LL’ennemi c’est l’ennui, l’ennemi c’est l’inaction, alors me revoilà. Dans le billet de juin j’avis prédit que je risquais de revenir. J’ai passé l’été qui n’est pas encore fini et c’est bientôt la rentrée pour les bien portants. Je ne rentre nulle part, je ne saute pas de classe. Je ne redouble pas non plus. Je suis statique dans la zone grise de l’attente. C’est tellement compliqué à gérer l’attente, l’attente de la mort, l’attente de la dégradation de plus, l’attente d’un symptôme, d’un signe d’évolution. En attendant tu ne peux pas faire de projets, peut-être à très court terme, demain la semaine prochaine au-delà tout devient incertain.
Une semaine de temps à autre la méningite se réveille et hop on consulte et on augmente les corticoïdes, qu’on diminue un peu plus tard. C’est un cycle. Douleurs, antalgiques et cortisone : ça monte ça descend comme la marée.

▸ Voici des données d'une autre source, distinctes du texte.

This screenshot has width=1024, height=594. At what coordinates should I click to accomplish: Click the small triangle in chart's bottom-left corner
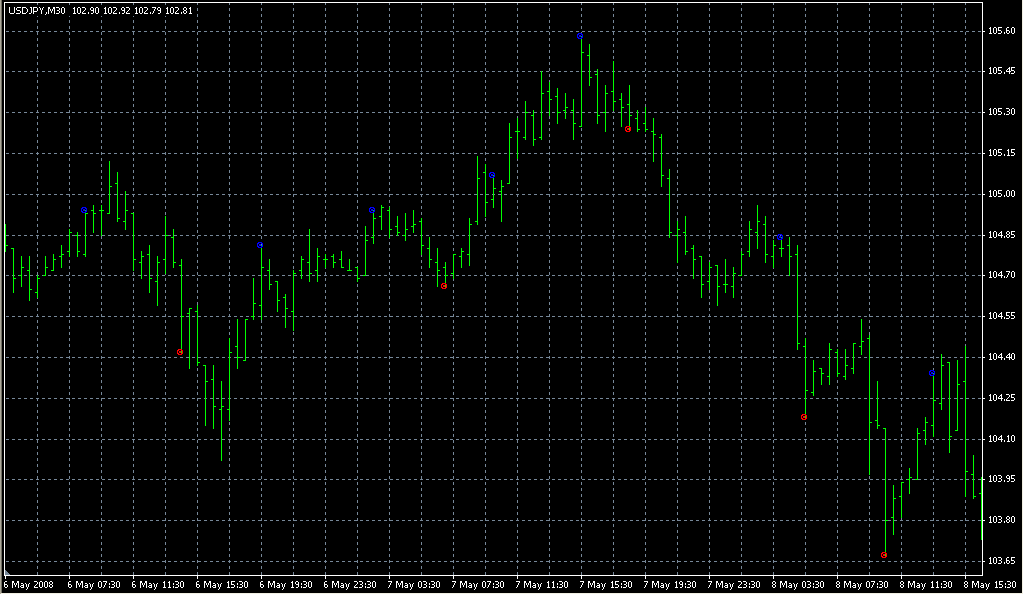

J’aurais pu partir en voyage mais je n’ai plus le droit de prendre l’avion en raison des risques entrainés par la pressurisation de la cabine. On m’a expliqué, j’ai râlé, j’ai redemandé une nouvelle fois on m’a expliqué, j’ai râlé. J’ai fini par capituler. J’ai envie de m’échapper de chez moi tout en sachant que c’est le meilleur endroit pour moi, le silence de ma campagne, mes repères sont là, je suis en sécurité mais mon univers est un peu trop restreint. Je ne conduis presque plus, juste de quoi nourrir mon besoin d’autonomie. Je rends les armes avec difficulté. Certains jours je m’ennuie ferme, plus envie ni la force de faire des confitures, plus envie ni la force de me lancer des défis en cuisine, plus envie ni la force de combattre les moulins de roses et avec tout cela le temps passe et octobre Rose se profile à nouveau. Je risque d’être encore en vie.
Je me dégrade par petites touches, le cancer en version pointilliste. Tantôt une nouvelle métastase cutanée apparait tantôt c’est un spasme musculaire qui me broie simulant un infarctus. Ce cancer est plein de ressources il me surprend encore. Cela fait trois ans que j’ai commencé ma vie de cancéreuse et presque six mois qu’on m’a annoncé la fin. Normalement je devrais déjà être partie mais non je traîne, je lambine. J’ai donc décidé de reprendre l‘écriture ici les jours où cela ira, sans pression. Je ne sais pas encore sur quoi je vais écrire mais cela viendra.
Voilà je voulais vous prévenir, je suis encore là et mon cancer aussi.